Which still left us in the same spot as before. She was right. It was complicated.
“But it’s really not my place to be upset on their behalf, is it?”
I didn’t have an answer for that. “I don’t even know, Dakota.”
“I need to go pick up the girls from school now,” she said, putting her hand on the door handle.
“Wait a second.”
“What?” She turned back to me.
I kissed her. “I just wanted to do that.”
Dakota smiled. “Always the grumpy gentleman.”
That night she didn’t come to my room, which didn’t make me happy. I didn’t like feeling like there was a gulf growing between us, so I went to her room and I pulled her into the bathroom. I needed to touch her, to feel her, to keep a hold on that intimacy we shared.
To know she was mine.
I watched her orgasm in the mirror as I drove into her from behind and I knew what I knew.
I was in love with her.
I didn’t want to be without her.
Ever.
Chapter Fifteen
Willow was eating her birthday pancakes made by Brandon and looking cheerful, happy about her special day. He had told her he had arranged for her to try out for a traveling soccer team.

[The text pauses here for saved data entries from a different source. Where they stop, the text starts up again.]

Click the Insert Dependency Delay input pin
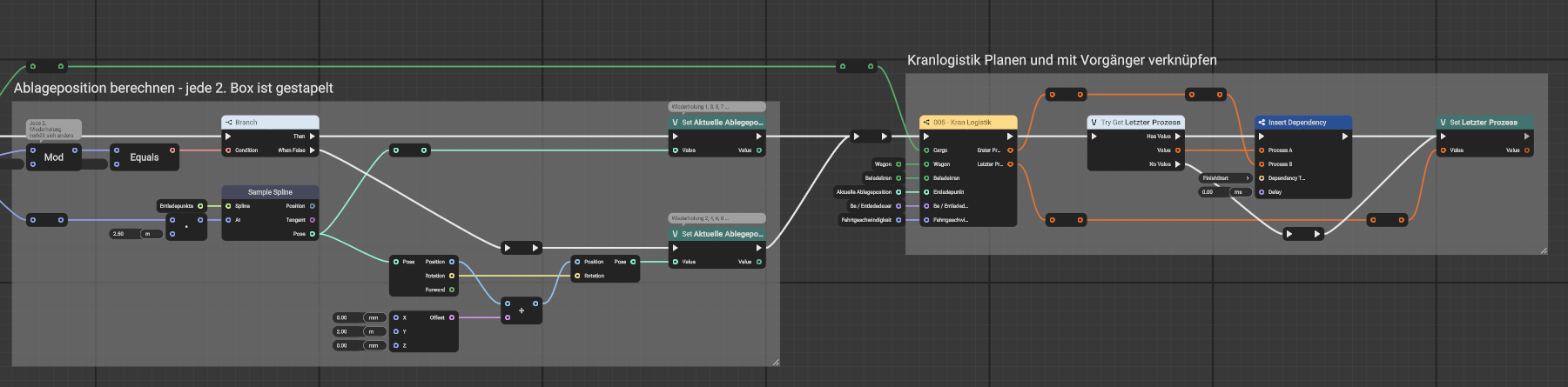The width and height of the screenshot is (1568, 387). [x=1262, y=192]

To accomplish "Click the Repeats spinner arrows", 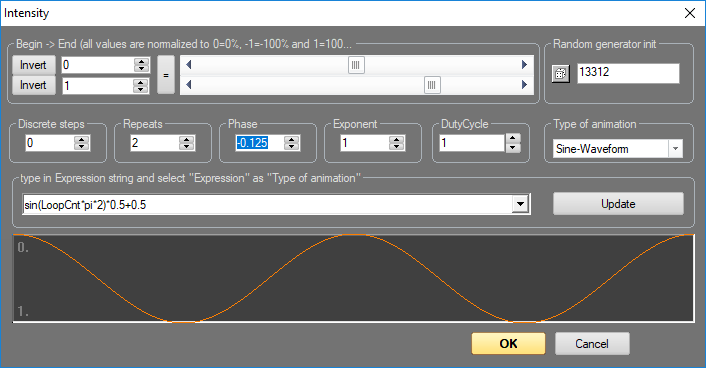I will (x=186, y=143).
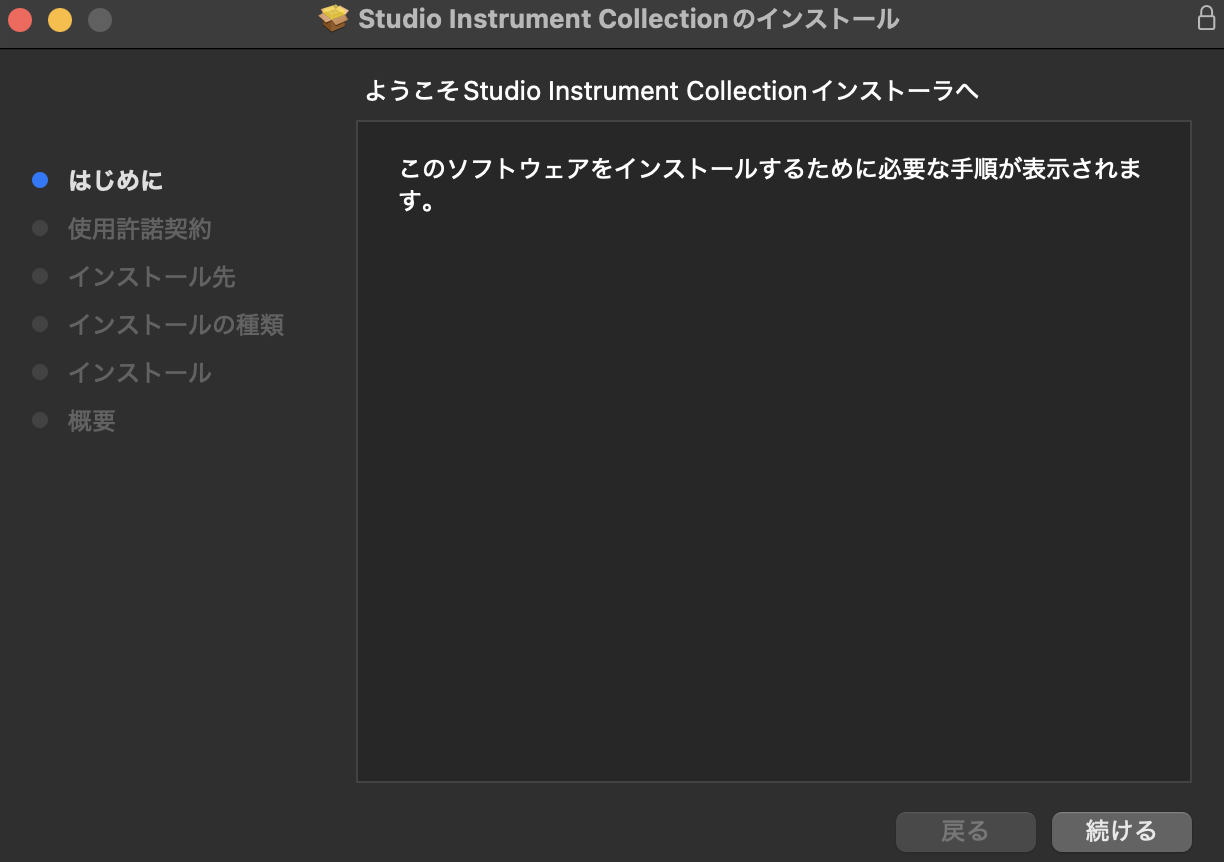Click the 続ける (Continue) button
The height and width of the screenshot is (862, 1224).
(1121, 831)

She planned to spend the next two weeks in the gym practicing her somewhat rusty skills.
We had blown up balloons for her the night before and had let them float to the kitchen ceiling, so that she was surrounded by silver and hot pink balloons and their strings. It had seemed like a better idea the night before than it did now. I kept finding myself with balloon strings smacking me in the face.
Poppy was making a game out of running through the balloons, sending them scattering. Brandon had gone to take a quick shower before taking Willow to the gym.
I knew it was only nine in the morning, but I was still annoyed that Willow hadn’t gotten a call from her mother yet. It was her thirteenth birthday. That was special. Especially given the difficult year Willow had experienced. She didn’t know it yet but I had arranged for my ex who was a huge hip hop star to make her a video birthday greeting.
My thirteenth birthday had been filled with friends. I had a bowling party. Which made me laugh in retrospect, but it had been bowling with a dance party vibe going on. Strobe lights, pounding hip hop music, pizza, enough free-flowing soft drinks to caffeinate the whole Great Lakes region. My girlfriends had spent the night after the bowling and we had stayed up until five in the morning in our finished basement talking about boys and doing each other’s makeup. There might have even been an incident with body glitter ruining the carpet that my father still complained about to this day.